A provocative analysis of the parallels between Donald Trump’s ascent and the fall of other democracies.
Following the last presidential election, Levitsky (Transforming Labor-Based Parties in Latin America, 2003, etc.) and Ziblatt (Conservative Parties and the Birth of Democracy, 2017, etc.), both professors of government at Harvard, wrote an op-ed column titled, “Is Donald Trump a Threat to Democracy?” The answer here is a resounding yes, though, as in that column, the authors underscore their belief that the crisis extends well beyond the power won by an outsider whom they consider a demagogue and a liar. “Donald Trump may have accelerated the process, but he didn’t cause it,” they write of the politics-as-warfare mentality. “The weakening of our democratic norms is rooted in extreme partisan polarization—one that extends beyond policy differences into an existential conflict over race and culture.” The authors fault the Republican establishment for failing to stand up to Trump, even if that meant electing his opponent, and they seem almost wistfully nostalgic for the days when power brokers in smoke-filled rooms kept candidacies restricted to a club whose members knew how to play by the rules.
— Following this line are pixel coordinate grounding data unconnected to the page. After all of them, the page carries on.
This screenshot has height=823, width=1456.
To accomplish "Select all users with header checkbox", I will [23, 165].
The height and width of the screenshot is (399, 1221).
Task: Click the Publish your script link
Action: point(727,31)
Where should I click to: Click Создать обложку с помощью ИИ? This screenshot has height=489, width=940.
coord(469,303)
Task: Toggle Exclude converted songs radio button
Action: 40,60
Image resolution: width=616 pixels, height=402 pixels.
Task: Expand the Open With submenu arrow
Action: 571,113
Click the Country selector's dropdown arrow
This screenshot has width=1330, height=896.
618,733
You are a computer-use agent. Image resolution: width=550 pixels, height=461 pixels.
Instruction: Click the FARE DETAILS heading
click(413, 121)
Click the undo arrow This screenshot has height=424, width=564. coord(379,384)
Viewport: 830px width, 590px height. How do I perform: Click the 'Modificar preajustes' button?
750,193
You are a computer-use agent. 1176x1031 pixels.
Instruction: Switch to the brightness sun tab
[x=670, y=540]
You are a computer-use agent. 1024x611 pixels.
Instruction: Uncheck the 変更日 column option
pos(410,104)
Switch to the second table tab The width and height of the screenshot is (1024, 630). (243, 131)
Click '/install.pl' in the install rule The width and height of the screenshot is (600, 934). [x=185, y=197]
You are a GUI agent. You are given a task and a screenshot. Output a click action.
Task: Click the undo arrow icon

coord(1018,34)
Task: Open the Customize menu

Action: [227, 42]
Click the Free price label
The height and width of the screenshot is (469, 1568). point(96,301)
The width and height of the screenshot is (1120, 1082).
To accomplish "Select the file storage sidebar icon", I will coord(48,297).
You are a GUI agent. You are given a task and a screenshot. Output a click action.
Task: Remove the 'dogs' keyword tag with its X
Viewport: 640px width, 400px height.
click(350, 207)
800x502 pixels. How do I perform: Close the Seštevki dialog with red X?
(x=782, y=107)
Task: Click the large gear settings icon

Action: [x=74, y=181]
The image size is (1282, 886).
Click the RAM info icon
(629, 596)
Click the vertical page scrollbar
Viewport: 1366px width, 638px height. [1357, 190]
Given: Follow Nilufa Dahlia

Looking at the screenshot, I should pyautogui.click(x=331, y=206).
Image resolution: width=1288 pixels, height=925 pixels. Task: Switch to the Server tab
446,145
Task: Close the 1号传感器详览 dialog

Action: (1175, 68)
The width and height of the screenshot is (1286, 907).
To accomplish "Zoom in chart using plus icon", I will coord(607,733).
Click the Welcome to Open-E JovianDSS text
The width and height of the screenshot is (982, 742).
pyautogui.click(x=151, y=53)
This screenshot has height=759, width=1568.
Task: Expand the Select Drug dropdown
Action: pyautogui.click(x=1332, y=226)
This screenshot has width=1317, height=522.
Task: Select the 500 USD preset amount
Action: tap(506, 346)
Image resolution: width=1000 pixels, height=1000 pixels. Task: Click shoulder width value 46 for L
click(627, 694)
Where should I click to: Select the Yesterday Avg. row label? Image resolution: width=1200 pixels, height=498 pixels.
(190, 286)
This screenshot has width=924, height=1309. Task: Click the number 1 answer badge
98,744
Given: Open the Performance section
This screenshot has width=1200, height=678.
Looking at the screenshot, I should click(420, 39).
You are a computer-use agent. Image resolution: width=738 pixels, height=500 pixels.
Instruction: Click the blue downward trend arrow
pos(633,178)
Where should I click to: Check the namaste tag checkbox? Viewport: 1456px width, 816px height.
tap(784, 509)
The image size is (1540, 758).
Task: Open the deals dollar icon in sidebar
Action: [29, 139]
Those supporting the candidacy of Bernie Sanders might take as much issue with their prescriptions as Trump followers will. However, the comparisons they draw to how democratic populism paved the way toward tyranny in Peru, Venezuela, Chile, and elsewhere are chilling. Among the warning signs they highlight are the Republican Senate’s refusal to consider Barack Obama’s Supreme Court nominee as well as Trump’s demonization of political opponents, minorities, and the media. As disturbing as they find the dismantling of Democratic safeguards, Levitsky and Ziblatt suggest that “a broad opposition coalition would have important benefits,” though such a coalition would strike some as a move to the center, a return to politics as usual, and even a pragmatic betrayal of principles.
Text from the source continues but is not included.